The City Council has entered a new two-year legislative period and Council Chairman David A. Clarke wants the body to establish a "collective agenda" to give the public and the individual members a "sense of vision."

Although the council has begun its fiscal 1986 budget hearings and the debate over the soon-to-expire rent-control law is well under way, council members are still in the process of preparing their legislative agendas.

Few members, however, expressed any desire to decide on a joint-approach to the city's problems.

While some members indicated that a collective agenda was a good idea, they were convinced that the political nature of the body would doom such an approach.

"Some of us share the same consituents so you cannot forecast where you are going or someone will get ahead of you politically and you lose your control," said one member.

John Ray (D-At Large), agreed with that assessment and said he would announce his own program.

"It is a matter of people not wanting someone else to steal their thunder," Ray said, adding that it is easy to question whether Clarke's request for a collective agenda is "part of his agenda to run for reelection."

Ray, who has pitted his proposed rent-control bill against one that Clarke introduced, is viewed by some as a potential candidate for council chairman in 1986.

The Council member who ran against Mayor Marion Barry in 1982 said nothing could be further from the truth.

"John Ray has no interest in being chairman," said Ray. "If I were chairman, everything I do would be perceived as a step to run for mayor."

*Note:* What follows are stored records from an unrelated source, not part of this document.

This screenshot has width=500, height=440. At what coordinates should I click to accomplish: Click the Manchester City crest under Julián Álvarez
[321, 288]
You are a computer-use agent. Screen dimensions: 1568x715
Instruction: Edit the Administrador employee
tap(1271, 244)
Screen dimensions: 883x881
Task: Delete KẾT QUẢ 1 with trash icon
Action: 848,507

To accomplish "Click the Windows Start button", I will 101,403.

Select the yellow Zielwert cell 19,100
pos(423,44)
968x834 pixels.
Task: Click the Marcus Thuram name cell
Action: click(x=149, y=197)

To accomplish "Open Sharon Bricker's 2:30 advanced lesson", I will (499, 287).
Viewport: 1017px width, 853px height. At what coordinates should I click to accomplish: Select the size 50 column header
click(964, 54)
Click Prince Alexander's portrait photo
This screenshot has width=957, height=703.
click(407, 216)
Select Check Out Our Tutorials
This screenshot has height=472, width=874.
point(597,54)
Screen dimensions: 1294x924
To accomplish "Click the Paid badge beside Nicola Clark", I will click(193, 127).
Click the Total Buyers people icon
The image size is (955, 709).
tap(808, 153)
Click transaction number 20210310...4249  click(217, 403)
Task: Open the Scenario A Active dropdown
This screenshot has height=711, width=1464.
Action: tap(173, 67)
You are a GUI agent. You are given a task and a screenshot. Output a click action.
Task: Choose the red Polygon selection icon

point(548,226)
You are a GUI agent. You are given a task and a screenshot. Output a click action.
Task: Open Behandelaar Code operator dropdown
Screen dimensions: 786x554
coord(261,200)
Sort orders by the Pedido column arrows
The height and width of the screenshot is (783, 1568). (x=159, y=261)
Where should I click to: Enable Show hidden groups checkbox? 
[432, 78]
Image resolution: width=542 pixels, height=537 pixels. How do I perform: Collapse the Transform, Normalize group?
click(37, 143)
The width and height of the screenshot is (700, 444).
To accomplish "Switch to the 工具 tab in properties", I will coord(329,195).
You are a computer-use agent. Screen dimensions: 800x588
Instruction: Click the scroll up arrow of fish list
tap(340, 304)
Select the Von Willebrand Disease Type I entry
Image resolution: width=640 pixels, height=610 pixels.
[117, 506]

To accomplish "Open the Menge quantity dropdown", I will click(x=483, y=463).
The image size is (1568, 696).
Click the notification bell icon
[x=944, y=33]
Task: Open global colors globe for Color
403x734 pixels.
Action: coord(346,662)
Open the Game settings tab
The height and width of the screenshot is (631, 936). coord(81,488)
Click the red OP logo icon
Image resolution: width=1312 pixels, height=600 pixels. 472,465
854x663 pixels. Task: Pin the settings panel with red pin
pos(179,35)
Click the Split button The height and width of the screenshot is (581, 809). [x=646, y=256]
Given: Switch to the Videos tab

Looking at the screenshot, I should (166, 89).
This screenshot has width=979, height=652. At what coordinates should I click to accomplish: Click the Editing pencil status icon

Council member Betty Ann Kane (D-At Large) added, "This is not the board of directors for General Motors. We don't all have to agree. It's one thing to say housing is a problem but to decide on an agenda is like deciding on the solution before we hold public hearings."

In a memorandum, Clarke asked that council members identify their concerns and any legislation or projects they planned to introduce.

"I believe that it would be good for the council to have a legislative plan for the council period VI, something we can all point to as our collective agenda for the period," Clarke said.

Although Clarke said he had received responses from the majority of the members, he declined to discuss them until after he meets with the entire group.

Nevertheless, some members questioned why the council should even get involved in establishing an agenda.

They said that the emphasis will shift from special interest legislation to issues that concern the majority of District residents.

During interviews, one member after another predicted that housing, crime, drug abuse, health care and unemployment would be the priority issues for the next two years.

Ray, for example, said he would emphasize rebuilding the city's rental housing stock and introducing legislation that would help the city establish a comprehensive drug treatment program.

Nadine P. Winter (D-Ward 6), the new chairman of the council's public works committee, hinted that she is working on a plan that would involve present or former prisoners in a public works program to beautify the city.

"I know we cannot continue to do business as usual," said Winter. "I'm looking carefully at public works."

Other members said that some of the most controversial legislation would center around what to do about overcrowding in the city's prison system and whether the city should take a new approach to the rehabilitation of inmates.